Sosyal medya hesabından paylaştığı açıklamasında 23 yıl boyunca sürekli bir biçimde aklı, bilimi, inanç özgürlüğünü, Atatürk ilke ve devrimlerini savunduğunu söyleyen Kılıç, aleyhinde haksız kampanya yürütüldüğünü, şu sözlerle ifade etti:
“Diyanet Sen adlı sözde sendika ile ‘Cübbeli’ ve ‘Akit’ gibi engizisyoncu malum kesimlerin ve FETÖ kalıntısı yapıların, nefret vaazları veren Halil Konakçı ve avanelerinin, din cahili, iman fakiri kimi odakların, akıl ve bilim karşıtı güruhun ve yurda çıyan, halka düşman zümrelerin aleyhimde yürüttüğü karalama ve linç kampanyası sonucu haksız ve hukuksuz bir soruşturma ile dahası hakkaniyet ilkesi alenen çiğnenerek güya cezalandırıldım. Lakin ben bunu bir ceza değil bir onur madalyası olarak görüyorum”.
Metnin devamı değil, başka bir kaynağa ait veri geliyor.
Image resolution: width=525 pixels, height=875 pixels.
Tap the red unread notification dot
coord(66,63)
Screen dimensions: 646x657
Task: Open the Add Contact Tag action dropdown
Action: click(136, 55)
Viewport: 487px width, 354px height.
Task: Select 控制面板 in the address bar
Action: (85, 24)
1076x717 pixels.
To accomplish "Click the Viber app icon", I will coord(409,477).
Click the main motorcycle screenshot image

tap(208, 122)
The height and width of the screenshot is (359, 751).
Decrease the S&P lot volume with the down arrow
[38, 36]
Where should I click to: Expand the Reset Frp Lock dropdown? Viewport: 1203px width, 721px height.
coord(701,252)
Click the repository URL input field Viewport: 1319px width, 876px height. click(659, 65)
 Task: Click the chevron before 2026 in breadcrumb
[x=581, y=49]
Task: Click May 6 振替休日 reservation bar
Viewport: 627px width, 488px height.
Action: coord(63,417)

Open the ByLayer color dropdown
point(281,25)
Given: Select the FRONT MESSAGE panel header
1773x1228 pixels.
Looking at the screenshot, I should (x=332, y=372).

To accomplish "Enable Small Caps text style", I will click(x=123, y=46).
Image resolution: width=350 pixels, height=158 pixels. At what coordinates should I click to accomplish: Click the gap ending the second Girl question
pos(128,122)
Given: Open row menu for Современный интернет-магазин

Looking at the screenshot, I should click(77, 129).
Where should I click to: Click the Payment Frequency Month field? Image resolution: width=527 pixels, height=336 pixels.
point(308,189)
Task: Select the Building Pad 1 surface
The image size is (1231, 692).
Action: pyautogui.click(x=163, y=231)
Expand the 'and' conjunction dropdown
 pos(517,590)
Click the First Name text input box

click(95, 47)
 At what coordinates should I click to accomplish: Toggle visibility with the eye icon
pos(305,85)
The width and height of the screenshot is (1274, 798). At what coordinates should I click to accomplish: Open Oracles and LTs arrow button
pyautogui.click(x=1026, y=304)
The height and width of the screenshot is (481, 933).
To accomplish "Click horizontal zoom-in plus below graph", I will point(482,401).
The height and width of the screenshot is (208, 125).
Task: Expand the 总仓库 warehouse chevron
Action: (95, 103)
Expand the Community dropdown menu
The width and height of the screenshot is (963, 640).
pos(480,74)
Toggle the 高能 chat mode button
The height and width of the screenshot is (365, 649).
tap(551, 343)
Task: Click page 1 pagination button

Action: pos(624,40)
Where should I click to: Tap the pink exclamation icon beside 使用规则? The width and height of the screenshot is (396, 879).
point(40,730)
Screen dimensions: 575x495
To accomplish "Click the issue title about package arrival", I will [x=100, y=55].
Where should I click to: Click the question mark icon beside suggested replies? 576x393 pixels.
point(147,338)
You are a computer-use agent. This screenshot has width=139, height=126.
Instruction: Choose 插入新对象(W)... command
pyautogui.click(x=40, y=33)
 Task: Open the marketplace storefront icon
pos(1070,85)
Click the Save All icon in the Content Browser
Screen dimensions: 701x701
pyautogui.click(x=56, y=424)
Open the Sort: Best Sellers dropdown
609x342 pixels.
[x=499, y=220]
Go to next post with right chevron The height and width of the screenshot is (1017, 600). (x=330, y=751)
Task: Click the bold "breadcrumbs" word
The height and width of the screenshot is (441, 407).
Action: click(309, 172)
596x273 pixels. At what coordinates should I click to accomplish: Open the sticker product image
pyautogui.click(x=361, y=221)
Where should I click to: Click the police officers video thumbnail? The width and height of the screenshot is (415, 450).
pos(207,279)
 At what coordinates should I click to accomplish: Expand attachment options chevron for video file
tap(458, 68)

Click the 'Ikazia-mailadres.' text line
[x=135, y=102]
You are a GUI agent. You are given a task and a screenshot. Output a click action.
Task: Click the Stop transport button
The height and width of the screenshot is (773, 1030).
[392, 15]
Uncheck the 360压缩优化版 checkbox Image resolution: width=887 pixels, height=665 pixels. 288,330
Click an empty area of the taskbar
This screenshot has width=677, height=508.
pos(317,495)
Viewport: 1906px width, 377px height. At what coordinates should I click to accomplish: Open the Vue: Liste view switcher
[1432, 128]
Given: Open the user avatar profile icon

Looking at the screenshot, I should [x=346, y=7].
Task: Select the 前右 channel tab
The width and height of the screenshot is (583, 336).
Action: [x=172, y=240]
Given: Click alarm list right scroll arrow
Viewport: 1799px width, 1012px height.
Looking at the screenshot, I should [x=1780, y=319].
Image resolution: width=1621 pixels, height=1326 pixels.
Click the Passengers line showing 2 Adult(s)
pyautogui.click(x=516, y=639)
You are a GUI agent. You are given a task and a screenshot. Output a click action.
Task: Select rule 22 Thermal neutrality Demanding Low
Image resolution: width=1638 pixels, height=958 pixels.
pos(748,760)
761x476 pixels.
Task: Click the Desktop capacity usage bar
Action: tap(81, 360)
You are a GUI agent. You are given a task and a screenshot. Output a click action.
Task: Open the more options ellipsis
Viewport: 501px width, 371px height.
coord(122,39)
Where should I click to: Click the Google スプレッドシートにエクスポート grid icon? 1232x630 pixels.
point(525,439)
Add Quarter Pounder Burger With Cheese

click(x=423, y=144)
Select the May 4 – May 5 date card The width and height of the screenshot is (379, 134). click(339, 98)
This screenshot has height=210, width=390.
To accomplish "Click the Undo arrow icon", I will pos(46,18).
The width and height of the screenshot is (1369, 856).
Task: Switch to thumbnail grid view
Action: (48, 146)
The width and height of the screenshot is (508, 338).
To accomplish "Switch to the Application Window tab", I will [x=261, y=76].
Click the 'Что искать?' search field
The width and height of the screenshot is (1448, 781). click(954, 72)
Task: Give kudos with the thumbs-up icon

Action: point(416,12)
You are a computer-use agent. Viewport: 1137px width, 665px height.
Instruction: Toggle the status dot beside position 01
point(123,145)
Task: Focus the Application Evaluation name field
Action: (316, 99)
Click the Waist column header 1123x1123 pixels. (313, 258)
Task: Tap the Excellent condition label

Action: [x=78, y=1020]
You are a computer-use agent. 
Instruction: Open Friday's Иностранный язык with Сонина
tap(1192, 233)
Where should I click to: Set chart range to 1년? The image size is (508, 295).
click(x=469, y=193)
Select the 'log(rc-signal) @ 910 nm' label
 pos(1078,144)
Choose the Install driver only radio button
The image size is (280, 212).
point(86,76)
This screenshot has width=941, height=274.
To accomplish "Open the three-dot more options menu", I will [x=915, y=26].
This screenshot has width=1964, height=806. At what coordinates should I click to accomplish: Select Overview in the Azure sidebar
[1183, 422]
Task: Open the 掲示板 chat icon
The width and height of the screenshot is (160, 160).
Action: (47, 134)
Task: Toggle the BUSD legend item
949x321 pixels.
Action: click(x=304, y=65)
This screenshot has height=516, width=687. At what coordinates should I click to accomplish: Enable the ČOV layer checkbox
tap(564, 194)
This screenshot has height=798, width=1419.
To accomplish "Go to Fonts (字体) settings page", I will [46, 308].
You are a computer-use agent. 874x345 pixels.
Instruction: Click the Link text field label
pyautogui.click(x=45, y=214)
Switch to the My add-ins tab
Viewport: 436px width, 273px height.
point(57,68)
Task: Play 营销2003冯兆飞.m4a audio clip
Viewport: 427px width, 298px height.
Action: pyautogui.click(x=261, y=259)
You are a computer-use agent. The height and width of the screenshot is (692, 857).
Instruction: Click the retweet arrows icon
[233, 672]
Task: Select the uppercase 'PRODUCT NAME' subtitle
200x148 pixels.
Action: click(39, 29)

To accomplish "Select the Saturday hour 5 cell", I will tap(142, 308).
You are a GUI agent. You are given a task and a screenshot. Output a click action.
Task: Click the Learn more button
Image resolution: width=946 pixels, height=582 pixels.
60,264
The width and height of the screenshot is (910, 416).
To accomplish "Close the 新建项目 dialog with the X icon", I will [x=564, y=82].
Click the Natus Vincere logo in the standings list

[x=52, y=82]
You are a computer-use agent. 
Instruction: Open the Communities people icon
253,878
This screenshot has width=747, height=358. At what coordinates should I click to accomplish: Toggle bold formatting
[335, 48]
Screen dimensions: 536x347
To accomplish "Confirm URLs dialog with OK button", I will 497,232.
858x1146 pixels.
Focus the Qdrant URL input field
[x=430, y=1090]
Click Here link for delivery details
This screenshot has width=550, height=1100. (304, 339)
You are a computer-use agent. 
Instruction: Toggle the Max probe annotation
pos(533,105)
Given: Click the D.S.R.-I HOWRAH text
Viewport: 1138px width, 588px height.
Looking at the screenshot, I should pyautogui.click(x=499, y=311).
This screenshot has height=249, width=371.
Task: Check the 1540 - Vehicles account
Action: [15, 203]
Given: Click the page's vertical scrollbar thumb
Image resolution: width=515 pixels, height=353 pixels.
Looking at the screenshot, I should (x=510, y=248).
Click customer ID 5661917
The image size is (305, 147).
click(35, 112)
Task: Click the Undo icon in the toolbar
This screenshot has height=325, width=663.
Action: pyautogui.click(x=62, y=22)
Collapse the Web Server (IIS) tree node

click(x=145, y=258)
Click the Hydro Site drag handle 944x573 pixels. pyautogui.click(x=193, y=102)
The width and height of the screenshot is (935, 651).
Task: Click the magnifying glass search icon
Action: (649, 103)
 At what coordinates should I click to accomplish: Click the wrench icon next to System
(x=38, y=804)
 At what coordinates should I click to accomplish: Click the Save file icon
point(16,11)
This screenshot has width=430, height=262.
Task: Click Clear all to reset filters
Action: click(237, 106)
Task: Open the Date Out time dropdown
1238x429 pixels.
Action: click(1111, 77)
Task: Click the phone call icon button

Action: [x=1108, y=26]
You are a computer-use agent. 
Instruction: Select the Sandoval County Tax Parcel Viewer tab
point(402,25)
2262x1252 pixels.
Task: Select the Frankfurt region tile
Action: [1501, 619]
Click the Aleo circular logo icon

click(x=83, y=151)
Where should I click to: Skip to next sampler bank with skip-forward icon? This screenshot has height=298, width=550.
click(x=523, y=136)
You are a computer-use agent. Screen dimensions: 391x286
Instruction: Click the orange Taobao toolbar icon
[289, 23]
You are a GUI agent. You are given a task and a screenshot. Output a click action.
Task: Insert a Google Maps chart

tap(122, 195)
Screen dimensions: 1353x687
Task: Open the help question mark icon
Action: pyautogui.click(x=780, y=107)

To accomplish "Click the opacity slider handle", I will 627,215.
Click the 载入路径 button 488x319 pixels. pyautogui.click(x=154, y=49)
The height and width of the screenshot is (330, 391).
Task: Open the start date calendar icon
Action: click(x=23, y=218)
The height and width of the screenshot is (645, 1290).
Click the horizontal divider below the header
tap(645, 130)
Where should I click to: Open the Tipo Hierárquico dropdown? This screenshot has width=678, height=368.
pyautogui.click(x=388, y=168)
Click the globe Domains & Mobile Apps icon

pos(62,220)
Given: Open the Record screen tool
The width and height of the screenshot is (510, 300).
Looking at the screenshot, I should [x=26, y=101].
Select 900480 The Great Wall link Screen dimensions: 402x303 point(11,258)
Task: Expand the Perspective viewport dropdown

İHRAÇ GEREKÇESİ KILIÇDAROĞLU VE AKŞENER’E KİTAP HEDİYE ETMEK
Milli Eğitim Bakanlığı bürokratlarının, ihraca ilişkin 3 gerekçe gösterdiğini söyleyen Kılıç gerekçelerden birinin CHP Genel Başkanı Kemal Kılıçdaroğlu ile İYİ Parti Genel Başkanı Akşener’e kitap hediye etmesi olduğunu belirtti. Kılıç, bu 3 gerekçeyi şöyle sıraladı:
1 – Sayın Kemal Kılıçdaroğlu ile görüşüp kendisine Muhammedi İslam adlı kitabımı hediye ettiğim için, ayrıca Sayın Meral Akşener’le görüştüğüm ve bir kitabımı hediye ettiğim için, yine sayın Ekrem İmamoğlu ve sayım Mansur Yavaş ile görüşerek çalışmalarında başarılar dileyip kendilerine bir kitabımı hediye ettiğim için güya siyaset yapmak,
2 – Diyanetin Atatürk karşıtı tutumunu ve İslam’a aykırı kimi fetva nitelikli yanlış açıklamalarını eleştirdiğim ayrıca devletin Diyanet tarikatlarını koruyup kolladığına ilişkin açıklamalar yaptığım için güya devletin kurumlarını küçük düşürmek,
3 – Demografik işgal hareketi olarak gördüğüm yanlış mülteci politikasını ve cumhuriyetimizin dayandığı altı ilkeden biri olan milliyetçilik karşıtı sözlerini eleştirdiğim için güya Cumhurbaşkanının itibarını sarsmak.
Çalışmalarını ve açıklamalarını Sendikalar Yasası’nın tanıdığı haklar çerçevesinde yaptığını belirten Kılıç, düşünce ve düşünceyi açıklama özgürlüğünün de Anayasal bir hak olduğunu hatırlattığı açıklamasını, “Yaşasın Cumhuriyet, yaşasın demokrasi, yaşasın milletim” diye bitirdi.